Trieste, comincia lo sgombero. Idranti e manganellate contro i manifestanti seduti a terra (video)

lunedì 18 Ottobre 10:49 - di Redazione

La narrazione ipocrita dei media mainstream sui portuali di Trieste – il Corriere ha dato il meglio di se  schierando le sue penne più affilate per deriderli e umiliarlitratteggiati in maniera macchiettistica è finita questa mattina quando la polizia, su ordine di un ministro dell’Interno pasticcione, è arrivata al varco 4 del Porto per sgomberare con le buone o con le cattive i resistenti alla misura del Green Pass.

I portuali hanno scelto la linea della resistenza passiva. C’è chi prega con il capo chino di fronte agli agenti.
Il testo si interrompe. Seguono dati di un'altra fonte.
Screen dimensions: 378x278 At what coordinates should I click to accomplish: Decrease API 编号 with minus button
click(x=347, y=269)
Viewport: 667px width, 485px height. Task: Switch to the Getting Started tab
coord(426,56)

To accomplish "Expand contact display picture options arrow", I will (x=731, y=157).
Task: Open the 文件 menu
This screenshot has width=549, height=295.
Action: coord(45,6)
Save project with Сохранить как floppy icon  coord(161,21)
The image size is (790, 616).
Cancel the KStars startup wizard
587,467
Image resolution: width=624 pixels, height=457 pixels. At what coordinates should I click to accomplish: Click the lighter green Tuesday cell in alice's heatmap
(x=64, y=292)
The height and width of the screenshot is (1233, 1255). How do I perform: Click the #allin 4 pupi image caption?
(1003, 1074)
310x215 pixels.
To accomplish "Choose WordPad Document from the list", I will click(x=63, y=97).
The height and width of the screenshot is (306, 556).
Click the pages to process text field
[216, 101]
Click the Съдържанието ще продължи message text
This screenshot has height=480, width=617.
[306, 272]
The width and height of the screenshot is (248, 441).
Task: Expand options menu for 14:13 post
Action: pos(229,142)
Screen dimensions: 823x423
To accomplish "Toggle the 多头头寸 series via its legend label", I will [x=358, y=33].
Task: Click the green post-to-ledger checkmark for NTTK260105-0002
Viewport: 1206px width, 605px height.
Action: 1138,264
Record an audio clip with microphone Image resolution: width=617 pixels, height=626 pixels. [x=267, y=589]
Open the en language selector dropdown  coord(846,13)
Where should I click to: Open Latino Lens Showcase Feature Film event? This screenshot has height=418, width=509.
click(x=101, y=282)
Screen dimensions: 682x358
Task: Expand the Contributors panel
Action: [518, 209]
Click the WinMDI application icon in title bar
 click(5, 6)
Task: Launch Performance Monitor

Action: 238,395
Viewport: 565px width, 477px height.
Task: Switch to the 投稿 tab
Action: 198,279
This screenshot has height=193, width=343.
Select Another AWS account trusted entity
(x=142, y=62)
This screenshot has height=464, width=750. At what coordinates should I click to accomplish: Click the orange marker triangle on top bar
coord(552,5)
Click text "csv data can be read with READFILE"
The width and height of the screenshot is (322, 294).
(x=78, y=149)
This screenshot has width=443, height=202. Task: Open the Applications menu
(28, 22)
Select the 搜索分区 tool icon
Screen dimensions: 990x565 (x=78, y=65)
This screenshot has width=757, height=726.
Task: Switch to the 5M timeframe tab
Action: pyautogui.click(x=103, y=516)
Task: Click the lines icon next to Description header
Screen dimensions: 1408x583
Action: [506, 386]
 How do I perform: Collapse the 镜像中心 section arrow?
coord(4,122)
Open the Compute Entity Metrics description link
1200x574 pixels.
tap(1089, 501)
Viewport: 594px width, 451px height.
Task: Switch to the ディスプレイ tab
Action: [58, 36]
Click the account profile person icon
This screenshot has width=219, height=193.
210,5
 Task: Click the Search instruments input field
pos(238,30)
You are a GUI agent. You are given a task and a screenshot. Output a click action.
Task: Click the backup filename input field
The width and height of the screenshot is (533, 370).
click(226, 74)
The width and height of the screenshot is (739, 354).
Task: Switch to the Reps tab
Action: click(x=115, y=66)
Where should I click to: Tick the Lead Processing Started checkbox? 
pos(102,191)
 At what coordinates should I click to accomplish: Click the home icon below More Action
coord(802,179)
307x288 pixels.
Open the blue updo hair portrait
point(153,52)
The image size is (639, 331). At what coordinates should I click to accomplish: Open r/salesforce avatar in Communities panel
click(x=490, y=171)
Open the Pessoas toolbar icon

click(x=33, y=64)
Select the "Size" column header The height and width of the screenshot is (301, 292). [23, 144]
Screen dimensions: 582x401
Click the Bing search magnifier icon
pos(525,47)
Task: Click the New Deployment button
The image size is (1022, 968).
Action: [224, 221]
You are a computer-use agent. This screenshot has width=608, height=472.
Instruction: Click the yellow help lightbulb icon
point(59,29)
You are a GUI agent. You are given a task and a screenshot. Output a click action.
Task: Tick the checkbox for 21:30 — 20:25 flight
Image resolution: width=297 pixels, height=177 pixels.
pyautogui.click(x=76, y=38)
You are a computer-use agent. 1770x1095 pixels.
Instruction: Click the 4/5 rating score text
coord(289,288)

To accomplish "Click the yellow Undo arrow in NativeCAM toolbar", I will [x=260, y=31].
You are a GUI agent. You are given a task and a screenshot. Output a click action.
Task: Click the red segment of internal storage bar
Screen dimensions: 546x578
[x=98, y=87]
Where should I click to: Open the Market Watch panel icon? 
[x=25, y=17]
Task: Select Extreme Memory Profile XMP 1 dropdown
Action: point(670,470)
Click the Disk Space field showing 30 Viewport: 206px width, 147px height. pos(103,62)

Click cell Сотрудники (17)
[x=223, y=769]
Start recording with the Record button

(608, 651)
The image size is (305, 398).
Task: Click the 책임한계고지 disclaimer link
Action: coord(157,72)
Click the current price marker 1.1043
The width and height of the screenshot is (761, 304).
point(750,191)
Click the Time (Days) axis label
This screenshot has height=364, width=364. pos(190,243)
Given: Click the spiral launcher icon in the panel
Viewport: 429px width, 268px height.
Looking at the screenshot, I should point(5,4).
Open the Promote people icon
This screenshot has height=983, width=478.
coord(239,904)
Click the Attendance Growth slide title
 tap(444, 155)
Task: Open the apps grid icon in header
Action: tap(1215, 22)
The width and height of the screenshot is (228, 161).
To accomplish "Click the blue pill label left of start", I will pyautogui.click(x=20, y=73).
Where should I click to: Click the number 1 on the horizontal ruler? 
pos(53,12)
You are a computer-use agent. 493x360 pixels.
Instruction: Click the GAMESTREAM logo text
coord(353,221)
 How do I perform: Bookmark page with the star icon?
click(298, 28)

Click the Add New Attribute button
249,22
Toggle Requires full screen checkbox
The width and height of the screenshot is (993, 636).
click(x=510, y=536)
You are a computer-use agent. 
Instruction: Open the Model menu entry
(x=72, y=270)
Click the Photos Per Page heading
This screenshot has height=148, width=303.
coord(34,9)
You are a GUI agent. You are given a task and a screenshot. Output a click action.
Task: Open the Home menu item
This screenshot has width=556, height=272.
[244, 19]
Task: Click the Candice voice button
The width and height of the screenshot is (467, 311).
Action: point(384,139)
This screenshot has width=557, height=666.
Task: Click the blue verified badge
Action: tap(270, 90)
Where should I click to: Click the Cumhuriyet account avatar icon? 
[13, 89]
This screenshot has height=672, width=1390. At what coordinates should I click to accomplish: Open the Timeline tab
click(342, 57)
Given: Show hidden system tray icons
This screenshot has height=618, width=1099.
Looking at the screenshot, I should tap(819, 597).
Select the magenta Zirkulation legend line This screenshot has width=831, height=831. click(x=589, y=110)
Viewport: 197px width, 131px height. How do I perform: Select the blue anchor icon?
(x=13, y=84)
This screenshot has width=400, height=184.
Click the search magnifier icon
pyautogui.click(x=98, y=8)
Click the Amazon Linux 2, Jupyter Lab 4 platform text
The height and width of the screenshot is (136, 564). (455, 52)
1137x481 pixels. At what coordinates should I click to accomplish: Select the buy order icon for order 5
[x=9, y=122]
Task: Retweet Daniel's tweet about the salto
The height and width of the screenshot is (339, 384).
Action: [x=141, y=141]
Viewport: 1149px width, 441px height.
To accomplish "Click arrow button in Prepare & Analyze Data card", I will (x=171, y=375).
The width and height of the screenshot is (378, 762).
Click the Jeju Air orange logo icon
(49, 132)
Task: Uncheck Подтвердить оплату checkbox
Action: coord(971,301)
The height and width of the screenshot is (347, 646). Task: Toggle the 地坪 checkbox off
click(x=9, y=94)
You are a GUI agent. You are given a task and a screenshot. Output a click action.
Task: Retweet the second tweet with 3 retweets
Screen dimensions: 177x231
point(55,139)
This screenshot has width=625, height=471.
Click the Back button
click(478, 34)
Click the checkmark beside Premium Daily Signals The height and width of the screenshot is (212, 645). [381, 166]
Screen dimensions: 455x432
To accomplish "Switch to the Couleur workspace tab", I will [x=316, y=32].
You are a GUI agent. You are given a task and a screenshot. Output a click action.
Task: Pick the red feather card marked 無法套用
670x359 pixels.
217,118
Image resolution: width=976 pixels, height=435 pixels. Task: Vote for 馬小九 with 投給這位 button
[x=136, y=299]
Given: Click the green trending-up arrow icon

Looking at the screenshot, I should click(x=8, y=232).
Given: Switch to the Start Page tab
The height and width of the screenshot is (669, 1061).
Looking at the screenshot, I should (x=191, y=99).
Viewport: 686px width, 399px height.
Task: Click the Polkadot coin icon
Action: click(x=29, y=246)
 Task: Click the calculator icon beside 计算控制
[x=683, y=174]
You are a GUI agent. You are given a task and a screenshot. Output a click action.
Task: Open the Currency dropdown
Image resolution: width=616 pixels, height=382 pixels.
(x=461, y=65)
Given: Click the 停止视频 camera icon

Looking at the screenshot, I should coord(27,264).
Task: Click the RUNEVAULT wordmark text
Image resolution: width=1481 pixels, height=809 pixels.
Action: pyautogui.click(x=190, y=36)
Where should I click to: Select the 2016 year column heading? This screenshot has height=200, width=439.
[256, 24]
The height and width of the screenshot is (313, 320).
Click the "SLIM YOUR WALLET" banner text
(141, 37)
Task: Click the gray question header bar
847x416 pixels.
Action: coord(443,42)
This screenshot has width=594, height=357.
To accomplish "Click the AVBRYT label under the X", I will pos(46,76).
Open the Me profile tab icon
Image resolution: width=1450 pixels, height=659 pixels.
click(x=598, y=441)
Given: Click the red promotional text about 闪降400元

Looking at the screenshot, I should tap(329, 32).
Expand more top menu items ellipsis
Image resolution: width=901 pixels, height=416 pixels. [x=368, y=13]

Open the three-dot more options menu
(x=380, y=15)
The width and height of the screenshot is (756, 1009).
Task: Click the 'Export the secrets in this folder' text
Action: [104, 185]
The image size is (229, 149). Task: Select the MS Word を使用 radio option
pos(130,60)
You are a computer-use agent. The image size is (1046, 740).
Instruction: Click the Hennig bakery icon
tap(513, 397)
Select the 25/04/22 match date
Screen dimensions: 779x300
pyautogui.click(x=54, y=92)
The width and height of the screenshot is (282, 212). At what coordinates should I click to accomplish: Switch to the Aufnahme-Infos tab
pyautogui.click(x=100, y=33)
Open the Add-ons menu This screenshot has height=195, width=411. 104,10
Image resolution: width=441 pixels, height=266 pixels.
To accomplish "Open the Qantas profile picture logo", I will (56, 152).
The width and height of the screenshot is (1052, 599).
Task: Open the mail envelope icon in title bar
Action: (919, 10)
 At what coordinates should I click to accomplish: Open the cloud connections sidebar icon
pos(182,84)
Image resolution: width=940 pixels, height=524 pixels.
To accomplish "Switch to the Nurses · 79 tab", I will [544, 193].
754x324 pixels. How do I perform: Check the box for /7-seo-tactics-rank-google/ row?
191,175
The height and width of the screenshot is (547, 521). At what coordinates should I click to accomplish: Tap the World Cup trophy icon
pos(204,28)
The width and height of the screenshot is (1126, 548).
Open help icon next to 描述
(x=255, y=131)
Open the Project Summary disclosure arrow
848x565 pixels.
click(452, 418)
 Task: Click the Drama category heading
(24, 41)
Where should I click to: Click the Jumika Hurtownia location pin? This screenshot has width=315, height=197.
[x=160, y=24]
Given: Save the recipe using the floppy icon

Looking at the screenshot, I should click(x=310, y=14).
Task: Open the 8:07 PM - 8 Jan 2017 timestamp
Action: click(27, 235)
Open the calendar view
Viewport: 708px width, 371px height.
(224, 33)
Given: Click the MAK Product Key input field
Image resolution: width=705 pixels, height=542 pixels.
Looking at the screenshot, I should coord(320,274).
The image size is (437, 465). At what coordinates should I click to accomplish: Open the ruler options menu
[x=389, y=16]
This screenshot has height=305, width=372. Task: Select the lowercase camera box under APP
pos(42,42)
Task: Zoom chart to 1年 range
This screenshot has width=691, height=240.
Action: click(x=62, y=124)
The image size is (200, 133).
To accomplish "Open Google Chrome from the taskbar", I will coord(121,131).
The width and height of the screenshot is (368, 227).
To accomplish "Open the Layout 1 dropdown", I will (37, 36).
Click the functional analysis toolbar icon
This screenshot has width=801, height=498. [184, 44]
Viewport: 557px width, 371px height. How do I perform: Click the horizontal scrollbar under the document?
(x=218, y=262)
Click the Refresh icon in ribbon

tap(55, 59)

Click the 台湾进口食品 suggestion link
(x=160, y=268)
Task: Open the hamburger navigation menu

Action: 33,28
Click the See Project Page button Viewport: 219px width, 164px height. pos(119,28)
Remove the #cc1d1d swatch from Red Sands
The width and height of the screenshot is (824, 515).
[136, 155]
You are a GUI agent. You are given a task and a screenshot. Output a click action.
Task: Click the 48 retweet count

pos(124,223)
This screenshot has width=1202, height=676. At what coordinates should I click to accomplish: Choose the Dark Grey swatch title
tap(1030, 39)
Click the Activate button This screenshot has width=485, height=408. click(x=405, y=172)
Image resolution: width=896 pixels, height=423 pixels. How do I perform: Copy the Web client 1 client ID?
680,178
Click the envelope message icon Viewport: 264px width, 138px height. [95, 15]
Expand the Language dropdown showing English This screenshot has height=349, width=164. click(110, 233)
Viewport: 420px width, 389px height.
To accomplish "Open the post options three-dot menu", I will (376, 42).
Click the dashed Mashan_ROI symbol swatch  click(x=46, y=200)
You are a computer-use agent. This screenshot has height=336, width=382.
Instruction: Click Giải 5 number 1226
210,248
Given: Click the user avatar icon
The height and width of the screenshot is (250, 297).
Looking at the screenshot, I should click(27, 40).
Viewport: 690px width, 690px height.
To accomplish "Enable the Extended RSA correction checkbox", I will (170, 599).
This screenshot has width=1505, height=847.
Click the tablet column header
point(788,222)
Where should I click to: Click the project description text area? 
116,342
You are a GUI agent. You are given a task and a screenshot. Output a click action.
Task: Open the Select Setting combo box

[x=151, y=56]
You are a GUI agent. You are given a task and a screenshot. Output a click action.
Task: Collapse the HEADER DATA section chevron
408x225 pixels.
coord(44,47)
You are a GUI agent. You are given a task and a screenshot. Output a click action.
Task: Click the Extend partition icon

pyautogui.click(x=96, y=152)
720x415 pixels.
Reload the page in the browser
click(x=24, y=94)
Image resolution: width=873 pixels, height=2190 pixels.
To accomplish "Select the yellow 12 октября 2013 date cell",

Quegli stessi agenti che contano, fra le proprie file, oltre 60.000 non vaccinati. E c’è chi, tra le lacrime, assicura: ‘Io da qui non mi muovo, fino alla fine’. Pasolini, c’è da chiedersi ora, se fosse vivo, da che parte sarebbe stato? Una domanda che la sinistra dovrebbe porsi.

Molti dei manifestanti No green pass al Porto di Trieste si stringono mano nella mano seduti a terra, a giustificare la loro volontà di non abbandonare il campo al Varco 4, mentre i poliziotti, in tenuta antisommossa, sono schierati di fronte al presidio per sgomberarlo, così come indicato dalla Prefettura.

Siamo disarmati, abbiamo bambini a casa, vergogna!“, grida una manifestante all’indirizzo dei poliziotti.

Partono gli idranti. E parte la carica della polizia che avanza al porto di Trieste cercando di spingere i manifestanti e il lavoratori No Green pass verso l’uscita mentre dai mezzi delle forze dell’ordine vengono azionati di nuovo gli idranti.

Ecco il corpo a corpo tra le forze di polizia e i manifestanti. Scattano le manganellate degli agenti con gli scudi alzati. I manifestanti indietreggiano ma restano lì: alcuni alzano e battono le mani a ritmo canticchiando lo slogan “la gente come noi non molla mai”.